The 26-year-old newspaper, which is majority owned by jailed Beijing critic Jimmy Lai, has come under immense pressure from Hong Kong authorities, who in the past week froze company assets, seized journalists’ computers and charged two of its top executives under a national-security law that was imposed by Beijing last year to crush dissent in the city.
Apple Daily reported that its management decided to run its last print edition Thursday and stop updating its website after midnight on Wednesday, citing employee safety and staffing considerations. Some of the hundreds of journalists who would have lost their jobs had quit in recent days and weeks, concerned about their security and the precarious position of their employer.

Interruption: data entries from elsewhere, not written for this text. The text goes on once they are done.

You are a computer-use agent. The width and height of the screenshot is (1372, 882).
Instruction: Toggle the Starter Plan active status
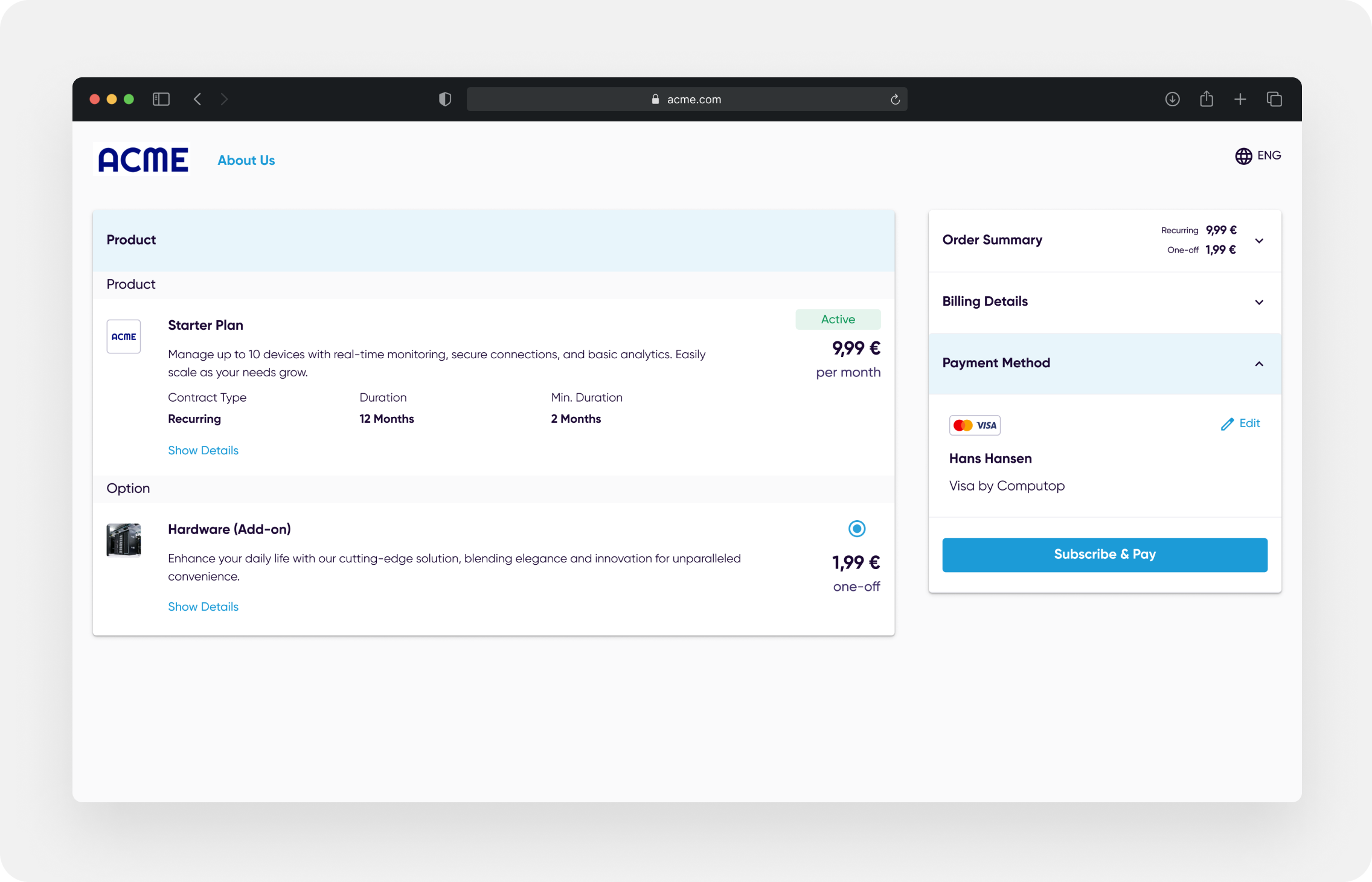click(838, 319)
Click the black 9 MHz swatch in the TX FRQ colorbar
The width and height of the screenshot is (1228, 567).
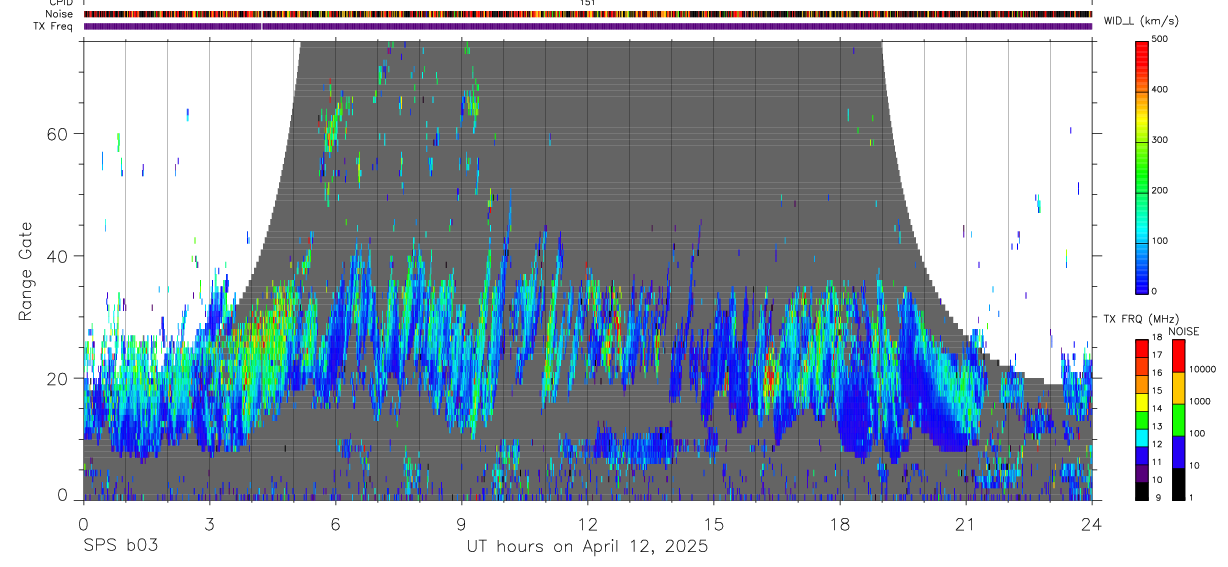[1140, 491]
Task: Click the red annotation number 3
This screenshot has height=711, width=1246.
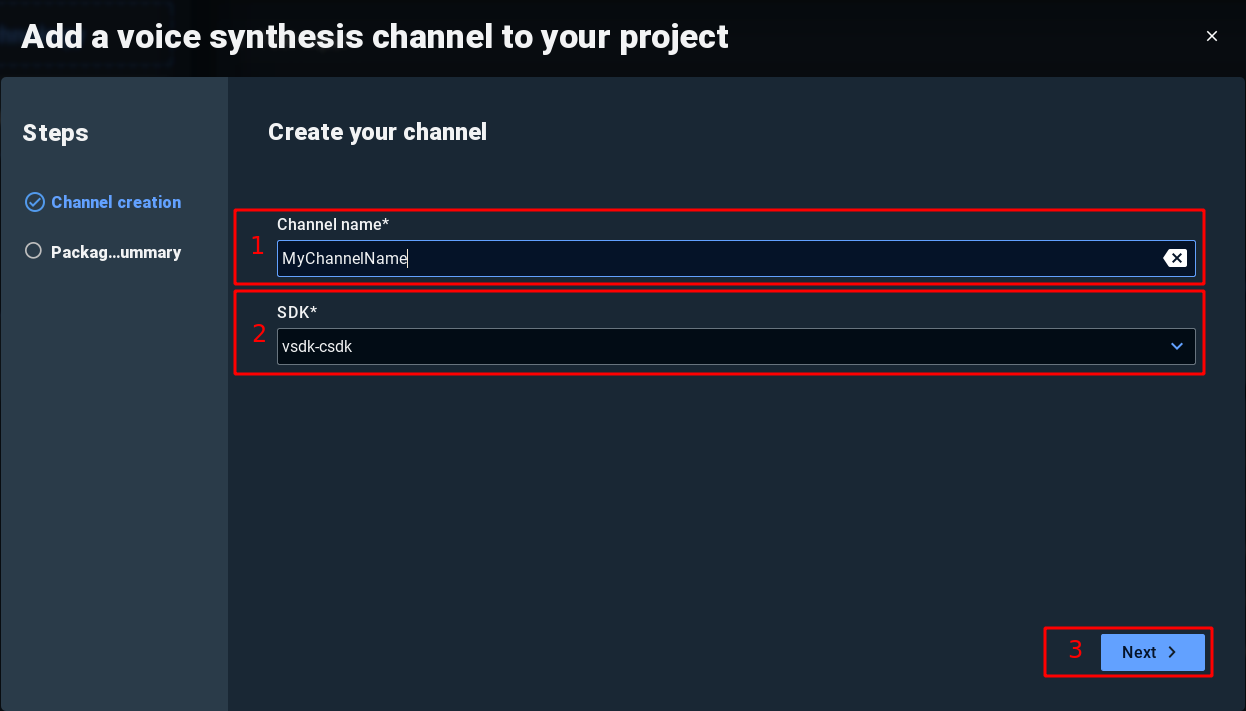Action: pos(1075,650)
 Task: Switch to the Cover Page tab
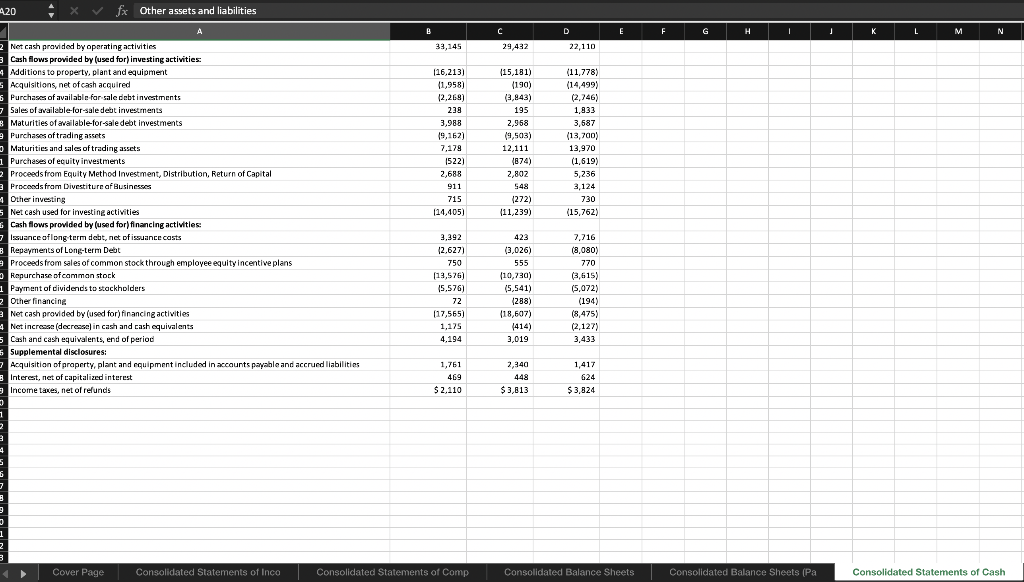click(77, 571)
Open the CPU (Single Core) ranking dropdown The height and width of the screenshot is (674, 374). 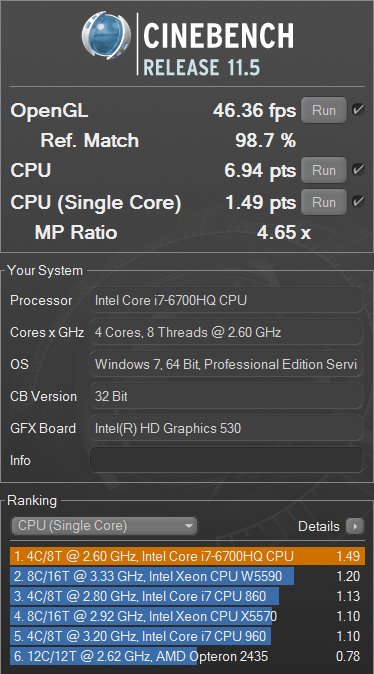[x=104, y=526]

“The era of free political speech as we have long known it is gone,” said Sharron Fast, a journalism lecturer at the University of Hong Kong, who noted recent moves to censor books, art and movies in the city. “The loss of Apple at this point almost feels like we are at the brink of collapse. And it is natural for this loss to be profoundly felt in the city,” she said.
Journalist groups and some foreign governments have criticized Hong Kong authorities for targeting Apple Daily, saying they have undermined press freedom in the former British colony and sent a chill through the industry. Authorities have turned their attention to the media after purging opposition groups from the city’s political scene, ending street protests and jailing pro-democracy activists.